Quote from rubibond007:
I have a Question.
the OTC market is too big (the biggest in the world), Do they really need to deal with the US when they can do their OTC Busisness in london or dubai or hong kong without a problem?...
thanks in advance.
You hit the nail on the head. If the US tries to increase regulation, the liquidity will simply shift to London, Singapore, Calgary, etc.
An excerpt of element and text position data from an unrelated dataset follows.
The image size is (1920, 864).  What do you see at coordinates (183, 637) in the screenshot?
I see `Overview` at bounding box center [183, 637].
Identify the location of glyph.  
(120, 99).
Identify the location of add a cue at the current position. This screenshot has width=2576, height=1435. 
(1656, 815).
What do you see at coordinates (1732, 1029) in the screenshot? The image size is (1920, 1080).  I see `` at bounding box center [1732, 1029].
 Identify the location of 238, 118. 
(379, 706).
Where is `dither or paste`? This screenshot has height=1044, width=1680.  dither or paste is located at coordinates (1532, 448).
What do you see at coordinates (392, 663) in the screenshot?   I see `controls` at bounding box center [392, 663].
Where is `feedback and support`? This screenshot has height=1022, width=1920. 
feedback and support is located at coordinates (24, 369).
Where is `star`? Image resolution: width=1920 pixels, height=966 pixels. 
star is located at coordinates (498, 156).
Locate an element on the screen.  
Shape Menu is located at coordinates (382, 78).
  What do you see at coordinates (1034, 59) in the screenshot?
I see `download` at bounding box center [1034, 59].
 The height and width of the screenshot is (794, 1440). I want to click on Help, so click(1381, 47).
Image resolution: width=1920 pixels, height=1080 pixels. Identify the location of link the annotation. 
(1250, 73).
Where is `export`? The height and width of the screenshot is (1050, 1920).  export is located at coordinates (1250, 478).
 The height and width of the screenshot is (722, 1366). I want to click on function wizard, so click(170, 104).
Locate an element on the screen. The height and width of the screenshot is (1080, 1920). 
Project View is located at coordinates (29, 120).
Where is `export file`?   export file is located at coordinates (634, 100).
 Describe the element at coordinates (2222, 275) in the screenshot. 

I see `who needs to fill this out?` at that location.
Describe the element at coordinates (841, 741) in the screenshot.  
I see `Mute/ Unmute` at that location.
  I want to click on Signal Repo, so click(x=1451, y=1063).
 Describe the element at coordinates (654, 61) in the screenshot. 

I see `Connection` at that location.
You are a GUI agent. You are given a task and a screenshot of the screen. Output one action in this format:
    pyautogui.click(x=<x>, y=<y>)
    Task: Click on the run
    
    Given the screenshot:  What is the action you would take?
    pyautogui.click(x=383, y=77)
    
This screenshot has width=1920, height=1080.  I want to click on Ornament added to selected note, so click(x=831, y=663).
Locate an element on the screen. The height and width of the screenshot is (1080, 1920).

There is plenty of liquidity in look-a-likes (essentially identical to NYMEX contracts except they're bilateral and cash settled) in the OTC market, enough that most of the major players in energy (the ones that are supposedly manipulating the energy markets) don't need to trade NYMEX contracts.
Not to mention, much of the activity in energy trading is in contracts that aren't listed on NYMEX or ICE i.e. basis swaps, structured products, exotic options, etc...95% of my book consists of refined product swaps and options that reference Platts, Argus and OPIS and aren't available on NYMEX or ICE, although many of them can be cleared via Clearport.
Having said that, most in Washington, as well as the various trade and consumer groups, that are advocating increased regulation, are too ignorant to realize that the energy markets (save natural gas, to an extent) are global markets and that it would be pretty easy for the major banks, funds and energy companies to simply shift their trading to offices and entities that aren't subject to US regulations which, in turn, could reduce transparency and liquidity in the US and could, arguably, lead to the potential for more "manipulation" than exists in the current environment.
Unfortunately (or fortunately for some of us, I suppose) they're using Amaranth as their primary case study so they aren't looking at the big picture, rather their efforts are focused on nat gas look-a-likes traded on ICE.
If these groups had any idea how many trades are done via IM or over the phone they'd quickly realize that they're fighting an uphill battle.